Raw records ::

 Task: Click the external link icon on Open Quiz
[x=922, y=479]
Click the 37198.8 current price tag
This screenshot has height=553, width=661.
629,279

STATED EXERCISE ::
Tally the lines above that contain the string "Click", and give only that number.

WRITTEN RESPONSE ::
2